Справа, за занавеской, негромко разговаривали. Там ходили люди. Видимо, и там покоится больной.
— Привет, — сказал я, постаравшись произнести это слово как можно более легко, как в прежние годы. Мол, всё в порядке, заглянул навестить.
Саша открыл глаза, какое-то мгновение молча смотрел на меня.
— Это ты? Ты зачем ко мне пришёл?.. — спросил он сиплым от слабости голосом, вдруг зашевелившись на длинной покатой койке с железными ручками по бокам — кажется, захотел опереться на локоть.

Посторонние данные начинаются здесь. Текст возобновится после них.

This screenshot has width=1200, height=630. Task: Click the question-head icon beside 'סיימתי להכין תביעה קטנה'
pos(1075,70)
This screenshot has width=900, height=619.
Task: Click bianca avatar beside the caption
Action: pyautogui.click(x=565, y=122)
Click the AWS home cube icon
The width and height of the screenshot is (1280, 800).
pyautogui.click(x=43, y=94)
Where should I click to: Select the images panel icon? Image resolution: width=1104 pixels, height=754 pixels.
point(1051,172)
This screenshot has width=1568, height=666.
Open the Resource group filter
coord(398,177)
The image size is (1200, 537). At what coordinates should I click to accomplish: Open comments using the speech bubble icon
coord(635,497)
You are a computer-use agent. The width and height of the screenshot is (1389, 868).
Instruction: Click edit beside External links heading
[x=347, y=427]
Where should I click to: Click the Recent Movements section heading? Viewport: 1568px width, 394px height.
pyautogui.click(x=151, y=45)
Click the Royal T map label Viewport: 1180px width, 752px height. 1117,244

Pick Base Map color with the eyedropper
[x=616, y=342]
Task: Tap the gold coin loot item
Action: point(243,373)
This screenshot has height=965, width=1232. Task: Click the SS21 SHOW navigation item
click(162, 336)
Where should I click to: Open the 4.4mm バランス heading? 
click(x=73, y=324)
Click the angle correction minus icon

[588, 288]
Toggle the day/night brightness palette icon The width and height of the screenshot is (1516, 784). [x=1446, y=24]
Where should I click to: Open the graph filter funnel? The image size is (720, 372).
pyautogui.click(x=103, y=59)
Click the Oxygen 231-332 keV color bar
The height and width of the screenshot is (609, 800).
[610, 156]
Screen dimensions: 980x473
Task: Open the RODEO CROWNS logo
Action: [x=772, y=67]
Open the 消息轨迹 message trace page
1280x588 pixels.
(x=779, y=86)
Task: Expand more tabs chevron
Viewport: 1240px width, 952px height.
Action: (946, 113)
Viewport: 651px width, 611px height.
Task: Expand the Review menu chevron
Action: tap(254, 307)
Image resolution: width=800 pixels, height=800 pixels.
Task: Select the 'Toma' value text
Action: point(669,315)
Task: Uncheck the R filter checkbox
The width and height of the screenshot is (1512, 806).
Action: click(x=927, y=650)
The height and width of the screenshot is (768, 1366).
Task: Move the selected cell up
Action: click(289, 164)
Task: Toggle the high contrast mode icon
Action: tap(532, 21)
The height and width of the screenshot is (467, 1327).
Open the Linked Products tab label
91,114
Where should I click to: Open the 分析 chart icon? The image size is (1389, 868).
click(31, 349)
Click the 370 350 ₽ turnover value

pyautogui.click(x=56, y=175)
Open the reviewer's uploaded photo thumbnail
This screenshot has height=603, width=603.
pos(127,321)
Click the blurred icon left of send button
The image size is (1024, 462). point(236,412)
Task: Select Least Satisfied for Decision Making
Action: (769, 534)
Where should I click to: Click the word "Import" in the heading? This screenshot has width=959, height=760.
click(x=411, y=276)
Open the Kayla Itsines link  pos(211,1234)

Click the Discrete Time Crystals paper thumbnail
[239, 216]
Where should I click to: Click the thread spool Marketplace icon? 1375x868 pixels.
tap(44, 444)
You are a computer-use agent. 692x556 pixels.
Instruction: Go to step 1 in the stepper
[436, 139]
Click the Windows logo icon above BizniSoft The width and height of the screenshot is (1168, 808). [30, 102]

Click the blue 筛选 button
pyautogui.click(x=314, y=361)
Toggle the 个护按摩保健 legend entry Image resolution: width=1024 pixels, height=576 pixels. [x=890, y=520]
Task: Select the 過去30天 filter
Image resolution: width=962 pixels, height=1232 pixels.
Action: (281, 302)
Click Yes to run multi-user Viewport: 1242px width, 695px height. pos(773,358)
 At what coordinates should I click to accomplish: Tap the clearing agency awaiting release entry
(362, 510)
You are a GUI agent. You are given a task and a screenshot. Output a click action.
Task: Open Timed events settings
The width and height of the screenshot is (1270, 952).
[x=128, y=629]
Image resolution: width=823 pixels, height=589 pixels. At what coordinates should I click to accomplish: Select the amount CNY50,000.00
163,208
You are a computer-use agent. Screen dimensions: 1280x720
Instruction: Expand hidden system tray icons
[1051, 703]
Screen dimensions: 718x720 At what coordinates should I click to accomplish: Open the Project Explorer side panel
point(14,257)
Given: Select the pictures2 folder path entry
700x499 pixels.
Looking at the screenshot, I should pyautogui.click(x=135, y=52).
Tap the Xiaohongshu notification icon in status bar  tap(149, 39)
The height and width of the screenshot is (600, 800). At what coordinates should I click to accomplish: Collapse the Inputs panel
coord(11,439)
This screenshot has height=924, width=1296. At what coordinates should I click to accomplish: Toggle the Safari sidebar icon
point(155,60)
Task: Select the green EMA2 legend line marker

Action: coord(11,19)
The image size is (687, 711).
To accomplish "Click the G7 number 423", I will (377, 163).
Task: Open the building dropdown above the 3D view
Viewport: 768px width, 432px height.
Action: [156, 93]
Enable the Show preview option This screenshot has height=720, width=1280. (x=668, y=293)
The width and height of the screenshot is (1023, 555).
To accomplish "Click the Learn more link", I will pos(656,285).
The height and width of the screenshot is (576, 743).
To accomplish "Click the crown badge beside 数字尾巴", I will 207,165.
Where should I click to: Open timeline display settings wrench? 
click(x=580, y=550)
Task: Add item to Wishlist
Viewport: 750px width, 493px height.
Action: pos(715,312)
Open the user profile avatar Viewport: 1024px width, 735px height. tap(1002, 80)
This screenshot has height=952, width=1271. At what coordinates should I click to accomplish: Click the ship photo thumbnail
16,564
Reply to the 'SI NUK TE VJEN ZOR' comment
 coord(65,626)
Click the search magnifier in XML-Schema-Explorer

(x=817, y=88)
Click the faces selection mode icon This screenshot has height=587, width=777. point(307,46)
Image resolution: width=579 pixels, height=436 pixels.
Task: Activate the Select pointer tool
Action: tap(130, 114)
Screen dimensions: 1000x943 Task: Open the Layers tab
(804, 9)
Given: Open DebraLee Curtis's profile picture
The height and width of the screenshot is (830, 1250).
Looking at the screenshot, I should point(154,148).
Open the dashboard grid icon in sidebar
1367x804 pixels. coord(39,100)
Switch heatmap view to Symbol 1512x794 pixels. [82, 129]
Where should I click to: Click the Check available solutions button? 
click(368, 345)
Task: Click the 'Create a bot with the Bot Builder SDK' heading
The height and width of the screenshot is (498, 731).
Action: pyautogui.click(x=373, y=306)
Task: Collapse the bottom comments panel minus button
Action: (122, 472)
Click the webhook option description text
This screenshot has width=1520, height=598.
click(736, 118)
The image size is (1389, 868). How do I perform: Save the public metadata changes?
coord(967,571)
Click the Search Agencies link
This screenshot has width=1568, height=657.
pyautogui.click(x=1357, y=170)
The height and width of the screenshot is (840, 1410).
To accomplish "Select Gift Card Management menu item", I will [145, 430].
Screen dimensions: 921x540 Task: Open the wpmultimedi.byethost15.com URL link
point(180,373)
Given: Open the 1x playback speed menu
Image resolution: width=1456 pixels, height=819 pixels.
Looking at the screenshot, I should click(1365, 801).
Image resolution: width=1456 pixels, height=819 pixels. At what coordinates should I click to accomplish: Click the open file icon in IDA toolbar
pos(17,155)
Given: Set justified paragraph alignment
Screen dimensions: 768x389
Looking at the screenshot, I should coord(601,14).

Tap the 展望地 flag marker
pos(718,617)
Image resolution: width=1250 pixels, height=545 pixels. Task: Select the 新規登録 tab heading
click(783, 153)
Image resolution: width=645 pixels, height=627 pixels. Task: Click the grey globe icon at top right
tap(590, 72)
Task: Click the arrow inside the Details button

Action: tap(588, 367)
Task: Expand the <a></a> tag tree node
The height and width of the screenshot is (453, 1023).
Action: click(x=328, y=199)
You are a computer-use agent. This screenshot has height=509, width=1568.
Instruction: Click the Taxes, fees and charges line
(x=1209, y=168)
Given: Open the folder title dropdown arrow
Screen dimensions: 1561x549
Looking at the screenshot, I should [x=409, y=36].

— Лежи, лежи, — опередил я его.
— Тебе… нравится, если я лежу? — не без надрыва осведомился он. Всегда был остроумен.
Я постарался улыбнуться как можно более приветливо.
— Ну о чём ты! Просто надо беречь силы.
— Для чего? — и раздельно произнёс — Мы проиграли. Россия погибла. Разворована. Благодаря таким, как ты.
У меня стало тоскливо на душе. При чём тут я?.. Но больной человек есть больной человек, надо дослушать, я сел на стул. И мои яблоки стукнулись об пол.
— А вот, Саша, это я тебе.
— Мне от тебя ничего не надо! — зашипел он, напрягая горло, дёргая кадыком и с ненавистью, кажется, уставясь на меня. — Я понял, для чего ты пришёл. Смотрите-ка на него! Пришёл к тяжело больному коммунисту для того, чтобы, когда победят наши, они его помиловали.